* _What the task requires_:
Transcribe the data that follows in full. Leave out the pictures.

* _Task data_:
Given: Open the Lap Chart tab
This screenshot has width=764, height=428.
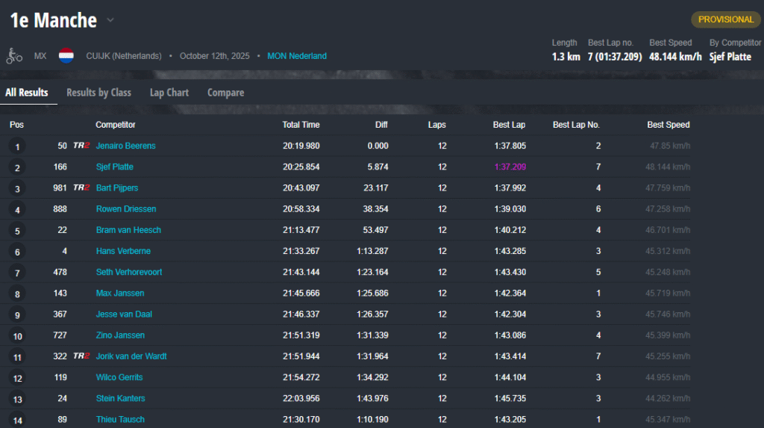Looking at the screenshot, I should [169, 93].
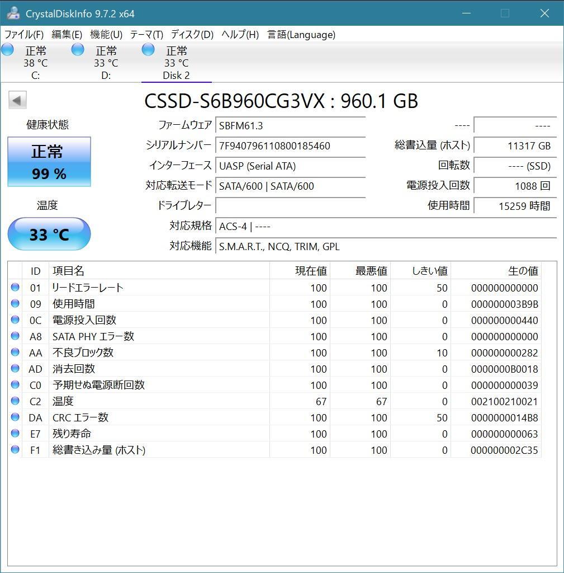Click the CrystalDiskInfo title bar icon

(x=12, y=12)
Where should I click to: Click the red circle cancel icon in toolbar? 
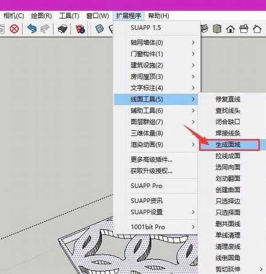(x=14, y=29)
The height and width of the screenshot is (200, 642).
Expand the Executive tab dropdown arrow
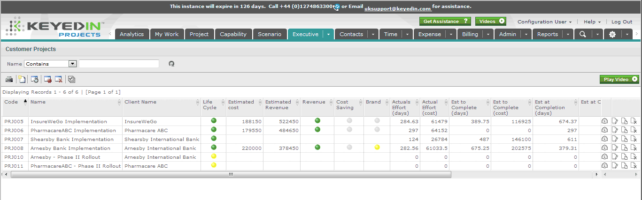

* _Exercise answer_:
Given: Open the Lap Chart tab
This screenshot has width=764, height=428.
Looking at the screenshot, I should [169, 93].
Click the CrystalDiskInfo title bar icon

(x=12, y=12)
Where should I click to: Click the red circle cancel icon in toolbar? 
(x=14, y=29)
The height and width of the screenshot is (200, 642).
Expand the Executive tab dropdown arrow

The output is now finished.